The problem, meth-wise, is that obviously the DEA isn’t going to certify the safety of your product. And as our Taser victim in San Francisco shows, no sensible person would believe a drug dealer is going to offer you your money back if you’re not satisfied. And this is where White’s secret comes into play. Branding. In markets where regulation isn’t present or credible, brand identity is the best assurance of quality. Overcharging you for a lousy pair of socks might be a smart one-off business strategy, but a firm with a brand label to support has an incentive to deliver on promises of quality.

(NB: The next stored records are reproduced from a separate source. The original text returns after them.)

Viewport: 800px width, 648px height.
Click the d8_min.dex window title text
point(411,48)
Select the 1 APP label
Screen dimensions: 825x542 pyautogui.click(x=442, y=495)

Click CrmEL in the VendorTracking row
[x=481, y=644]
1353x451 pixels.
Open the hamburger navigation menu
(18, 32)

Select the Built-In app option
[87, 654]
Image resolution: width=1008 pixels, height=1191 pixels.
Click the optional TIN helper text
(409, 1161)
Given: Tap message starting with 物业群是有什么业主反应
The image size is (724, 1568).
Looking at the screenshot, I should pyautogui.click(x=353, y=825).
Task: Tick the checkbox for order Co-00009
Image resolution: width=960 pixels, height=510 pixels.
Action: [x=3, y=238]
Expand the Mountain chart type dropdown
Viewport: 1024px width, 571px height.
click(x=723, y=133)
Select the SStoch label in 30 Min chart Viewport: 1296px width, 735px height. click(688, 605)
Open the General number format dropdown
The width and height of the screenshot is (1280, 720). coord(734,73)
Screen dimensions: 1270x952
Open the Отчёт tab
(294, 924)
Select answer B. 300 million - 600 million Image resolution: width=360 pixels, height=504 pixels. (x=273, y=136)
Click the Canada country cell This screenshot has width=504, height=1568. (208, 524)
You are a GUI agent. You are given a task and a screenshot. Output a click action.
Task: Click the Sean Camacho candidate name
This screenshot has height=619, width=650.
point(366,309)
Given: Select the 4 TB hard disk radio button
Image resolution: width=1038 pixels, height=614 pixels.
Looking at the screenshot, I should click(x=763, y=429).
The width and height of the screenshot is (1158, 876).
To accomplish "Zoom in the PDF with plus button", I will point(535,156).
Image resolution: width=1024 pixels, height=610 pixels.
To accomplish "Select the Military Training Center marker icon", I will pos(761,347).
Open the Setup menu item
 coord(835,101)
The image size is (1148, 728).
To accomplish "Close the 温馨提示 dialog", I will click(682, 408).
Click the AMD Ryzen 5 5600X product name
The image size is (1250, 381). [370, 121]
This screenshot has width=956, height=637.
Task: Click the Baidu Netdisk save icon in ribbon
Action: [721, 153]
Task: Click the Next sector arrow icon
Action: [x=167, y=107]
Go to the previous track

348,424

That’s one key reason why legal products have labels all over them and marijuana is heavily branded in places where it’s legally tolerated. In the real-world market for meth, heroin, and cocaine, by contrast, purity tends to simply decline the farther you get from the border. Smuggling is hard, so dealers sneak the purest possible product past Immigration and Customs Enforcement’s prying eyes and then dilute it as needed for distribution into the Midwest.
But what if your ultra-pure, locally sourced meth was manufactured by a special process that lends it a distinctive blue color? Well, that’s a game-changer. Instant branding. And even though the brand isn’t super-flashy, it’s got something more important than that: credibility. The hue of the product derives directly from the method of synthesizing it, so the only way to copy it completely would be to actually master the production process. What about that process makes the meth blue? Just the writers’ fiat. There’s no real scientific explanation; it’s just a plot device from the show to make Walt’s product more recognizable. But that little tweak of the chemistry makes all the difference economically. Rivals can—and in the show do—try to dye their inferior goods, but adding food coloring to white meth doesn’t reproduce the distinctive color of Blue Sky. And by the same token, any dilution of the product would dilute the color. Suddenly you have the most persuasively branded product in the whole world. As such, charging a premium price for a premium product should be no problem. Alternatively, if the product can be produced at large scale (the central drama of the show), it will undercut all rivals and gain massive market share. This doesn’t work in the real world, but that’s just because the chemistry of meth manufacture doesn’t support the scenario. The economics are just fine.